***** Given records

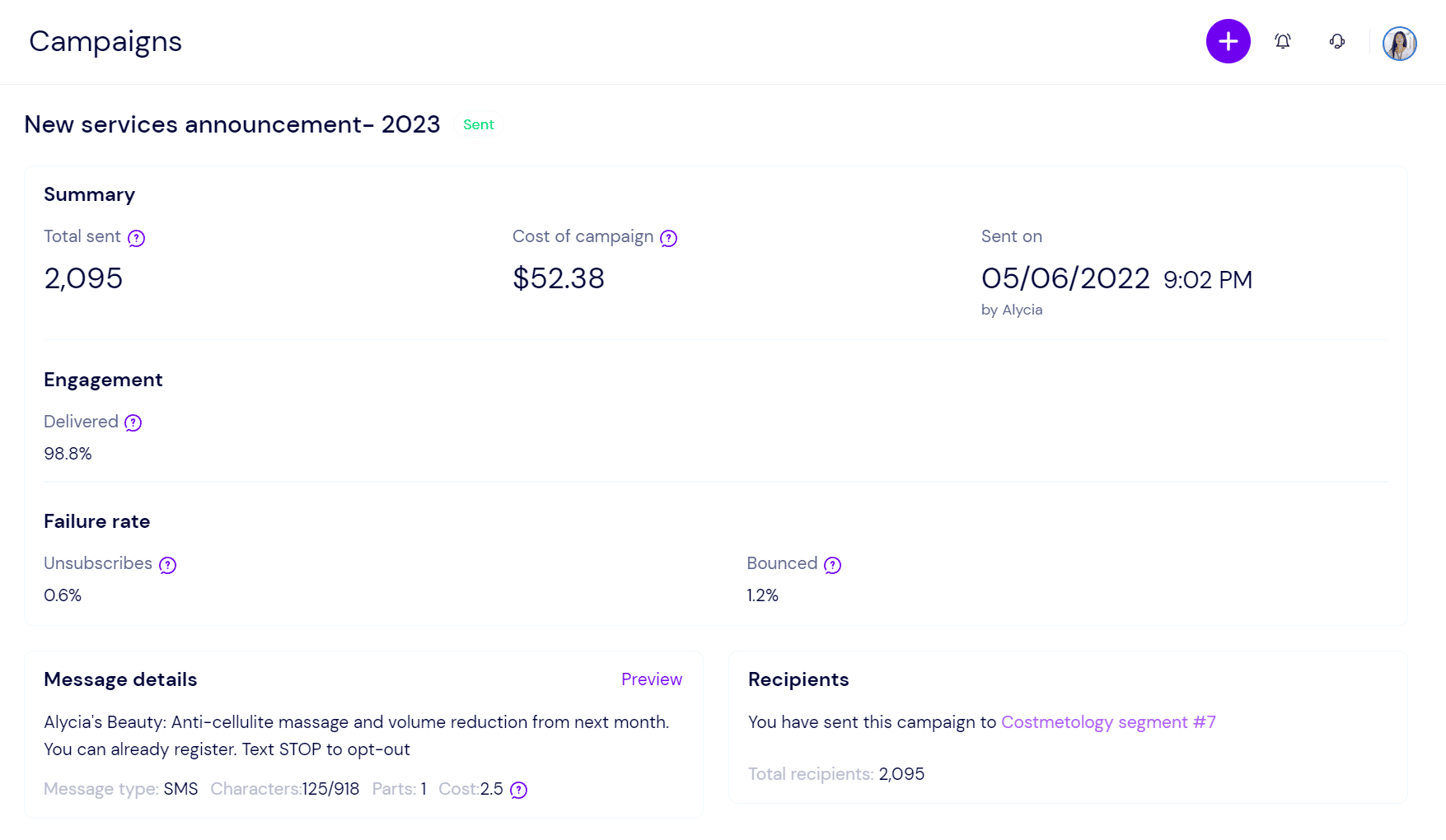Click the green Sent status badge
This screenshot has height=840, width=1446.
(478, 124)
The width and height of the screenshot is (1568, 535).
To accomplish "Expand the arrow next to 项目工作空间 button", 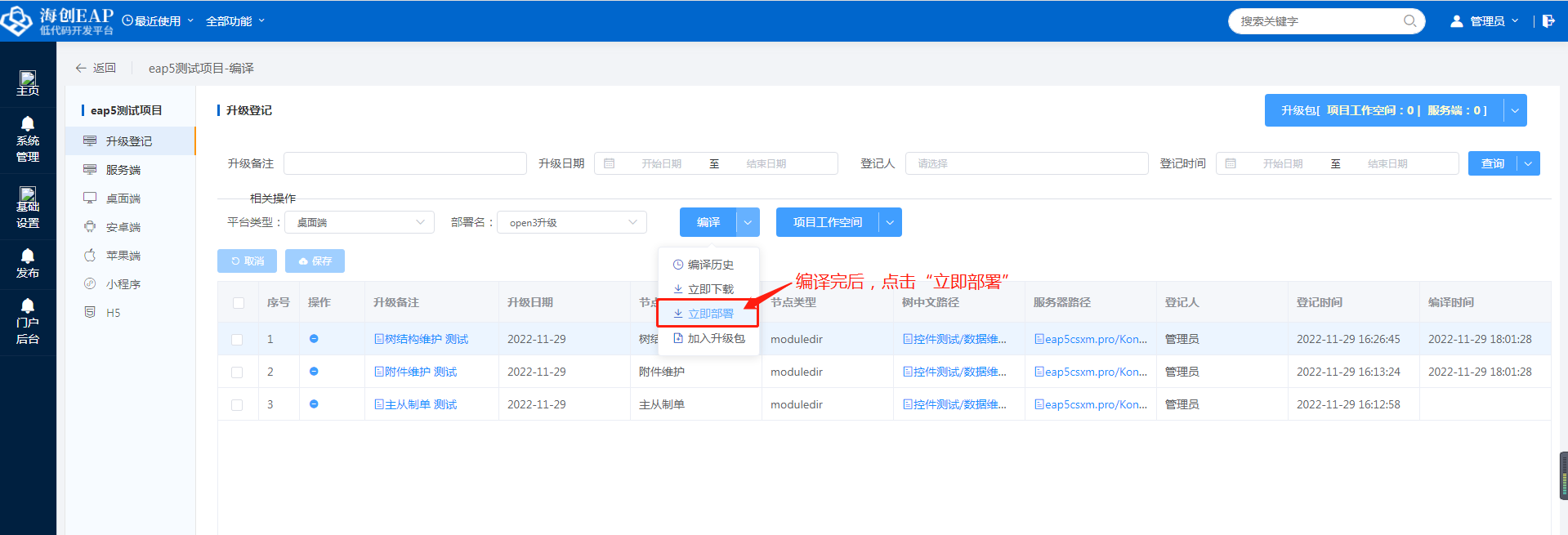I will [x=890, y=222].
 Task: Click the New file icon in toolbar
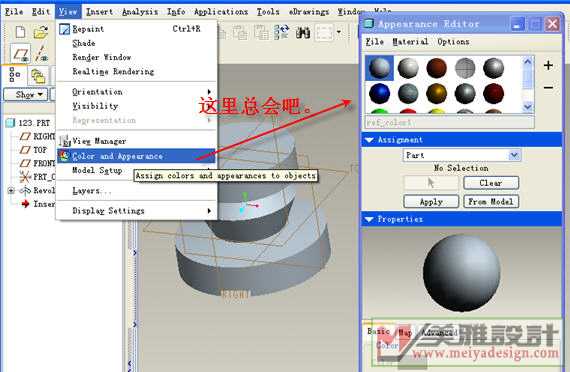pyautogui.click(x=20, y=32)
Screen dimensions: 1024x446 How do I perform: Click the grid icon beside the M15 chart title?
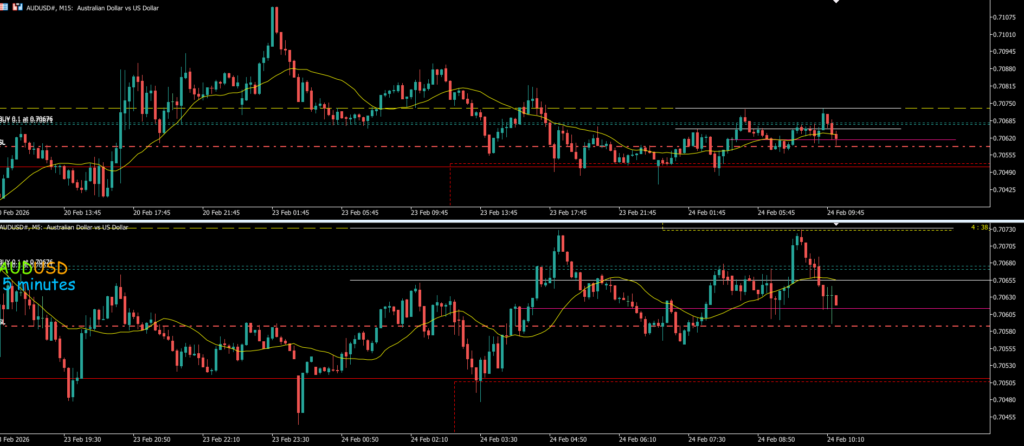click(x=6, y=8)
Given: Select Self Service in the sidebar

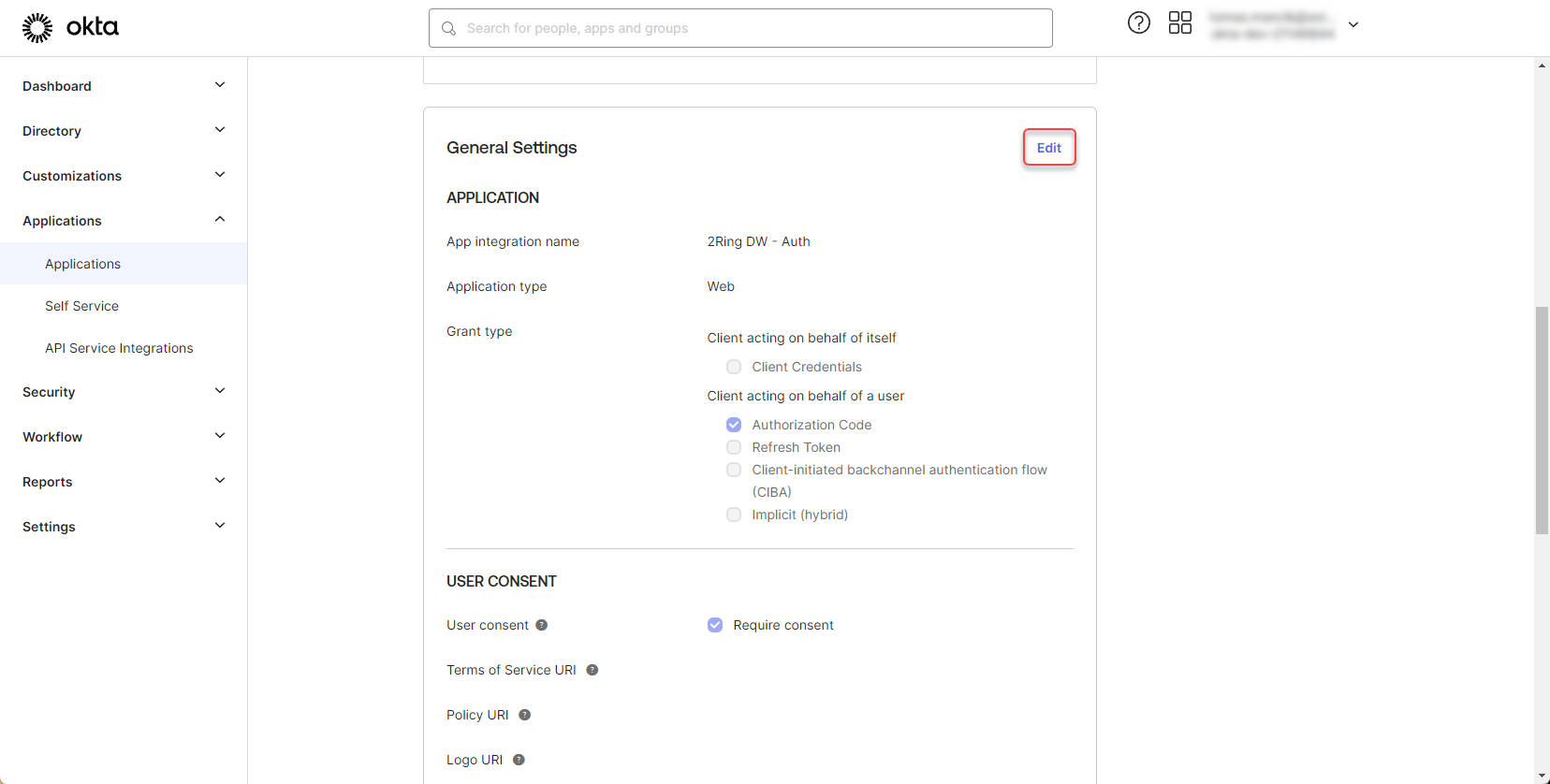Looking at the screenshot, I should tap(81, 306).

**********

Aim of the exercise:
With pictures excluded, the lines running from the one containing "Screen dimensions: 1024x446" through the last line of the records above are to be restated exactly and in full.

Response to the exercise:
Screen dimensions: 1024x446 How do I perform: Click the grid icon beside the M15 chart title?
click(x=6, y=8)
Given: Select Self Service in the sidebar

Looking at the screenshot, I should tap(81, 306).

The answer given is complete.